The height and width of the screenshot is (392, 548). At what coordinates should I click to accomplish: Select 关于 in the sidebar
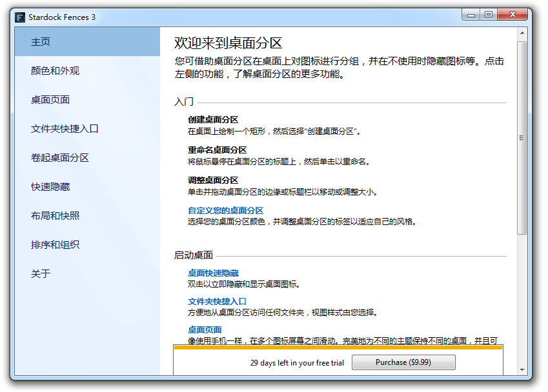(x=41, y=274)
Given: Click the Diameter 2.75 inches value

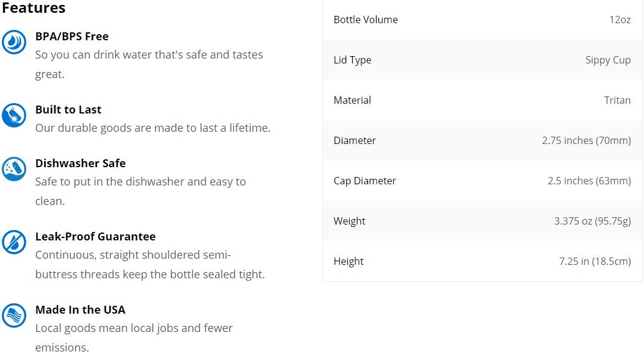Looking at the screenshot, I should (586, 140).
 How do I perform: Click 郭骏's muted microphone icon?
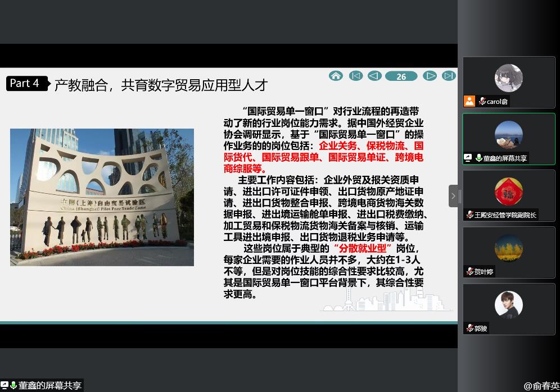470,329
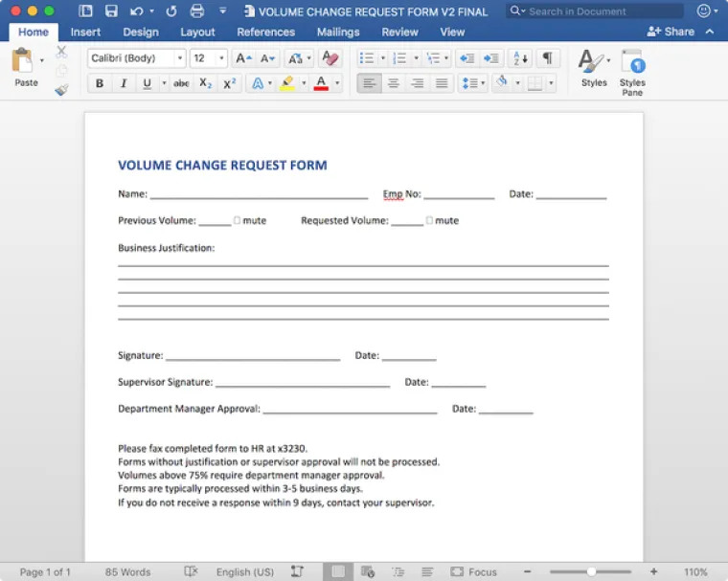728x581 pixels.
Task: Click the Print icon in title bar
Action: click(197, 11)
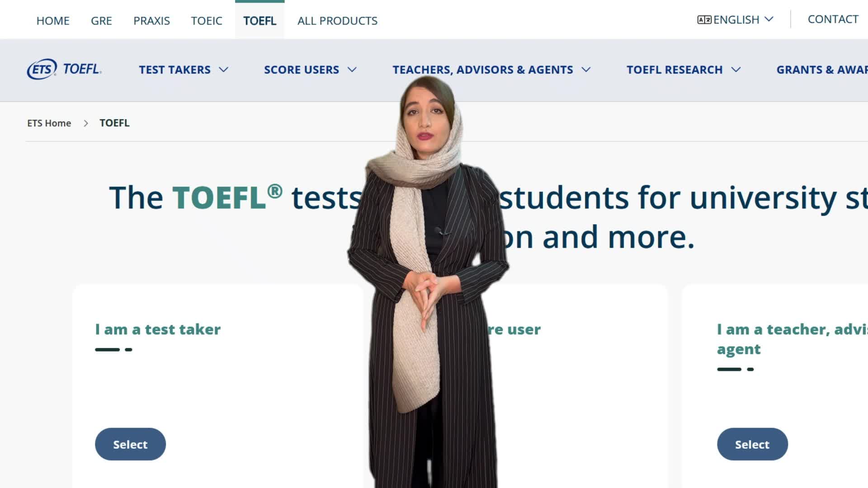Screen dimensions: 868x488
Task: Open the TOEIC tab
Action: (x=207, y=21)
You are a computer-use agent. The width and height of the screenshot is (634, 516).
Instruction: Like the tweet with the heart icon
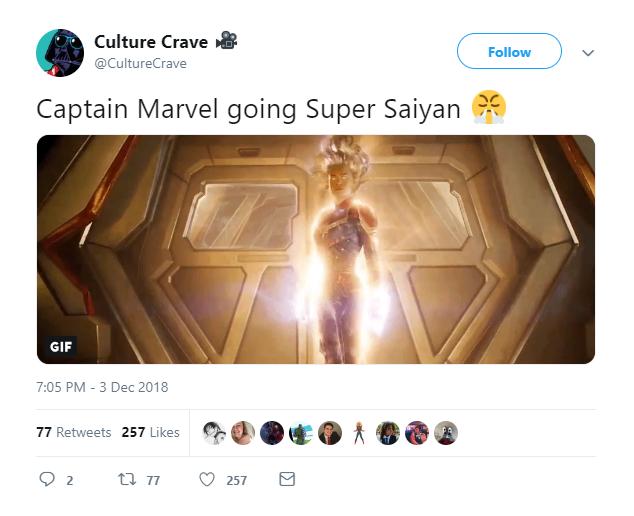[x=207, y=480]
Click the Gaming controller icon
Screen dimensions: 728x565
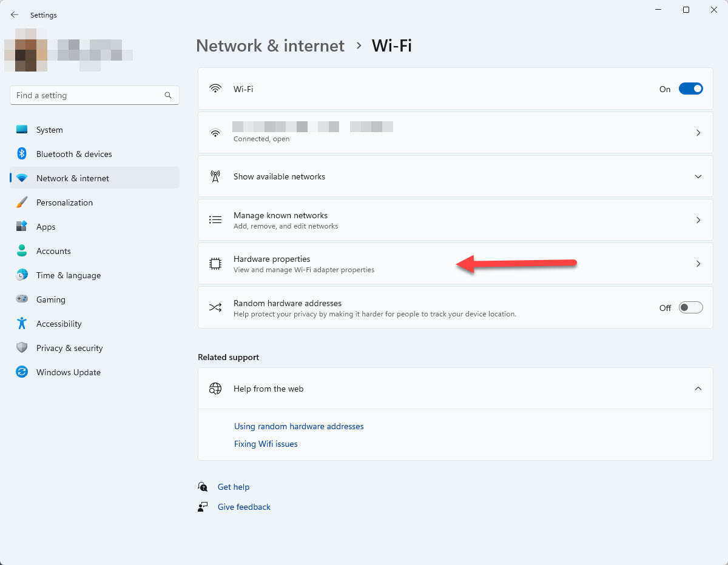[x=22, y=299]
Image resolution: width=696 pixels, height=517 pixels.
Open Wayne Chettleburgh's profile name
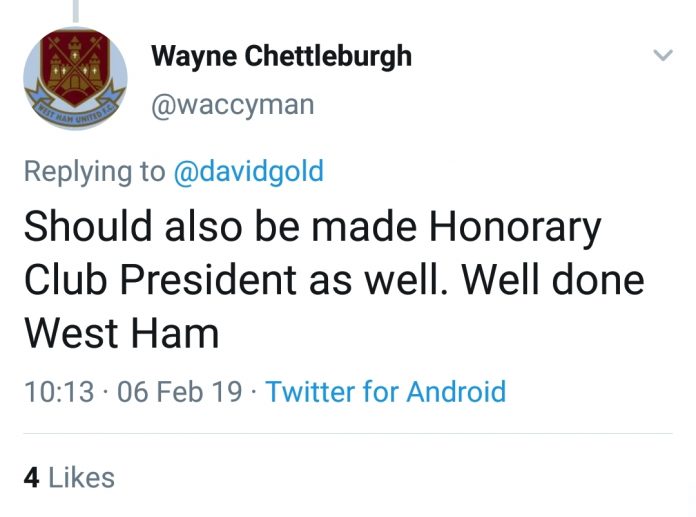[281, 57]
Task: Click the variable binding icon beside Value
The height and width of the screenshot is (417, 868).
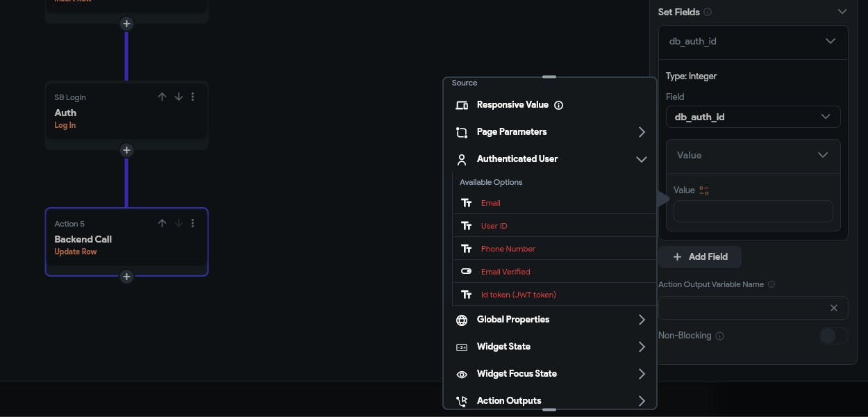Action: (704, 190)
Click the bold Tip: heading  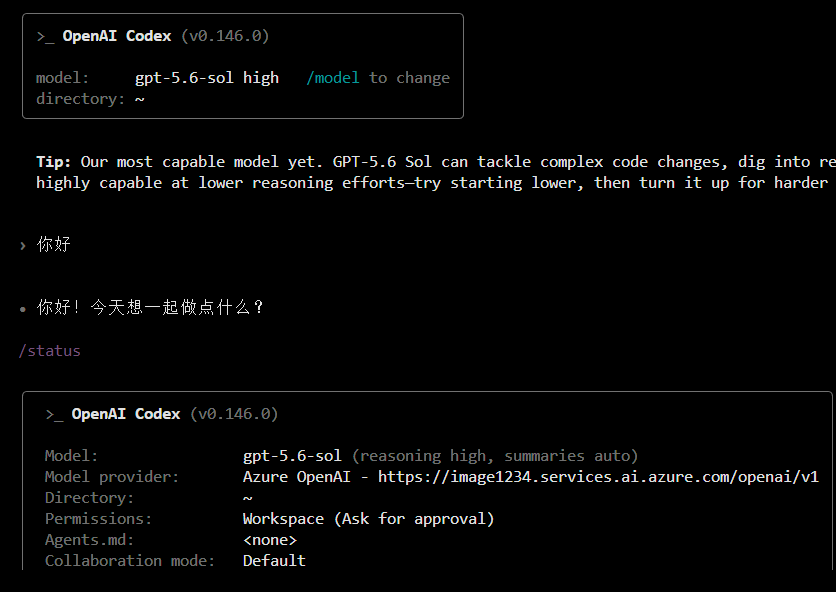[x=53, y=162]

══════════════════════════════

- _PROBLEM_:
The copy should run from the first line of the material above through the line with "Task: Click the variable", repeated exactly and without pictures.

- _RESPONSE AREA_:
The height and width of the screenshot is (392, 548). At what coordinates should I click to accomplish: Select 关于 in the sidebar
(x=41, y=274)
Given: Click the Diameter 2.75 inches value

Looking at the screenshot, I should (586, 140).
 How do I perform: Click 郭骏's muted microphone icon?
470,329
728x581 pixels.
Task: Click the Print icon in title bar
Action: click(197, 11)
Screen dimensions: 868x488
Task: Open the TOEIC tab
Action: (x=207, y=21)
You are a computer-use agent. The width and height of the screenshot is (634, 516).
Instruction: Like the tweet with the heart icon
[x=207, y=480]
Click the Gaming controller icon
Screen dimensions: 728x565
[x=22, y=299]
Image resolution: width=696 pixels, height=517 pixels.
Open Wayne Chettleburgh's profile name
[281, 57]
Task: Click the variable binding icon beside Value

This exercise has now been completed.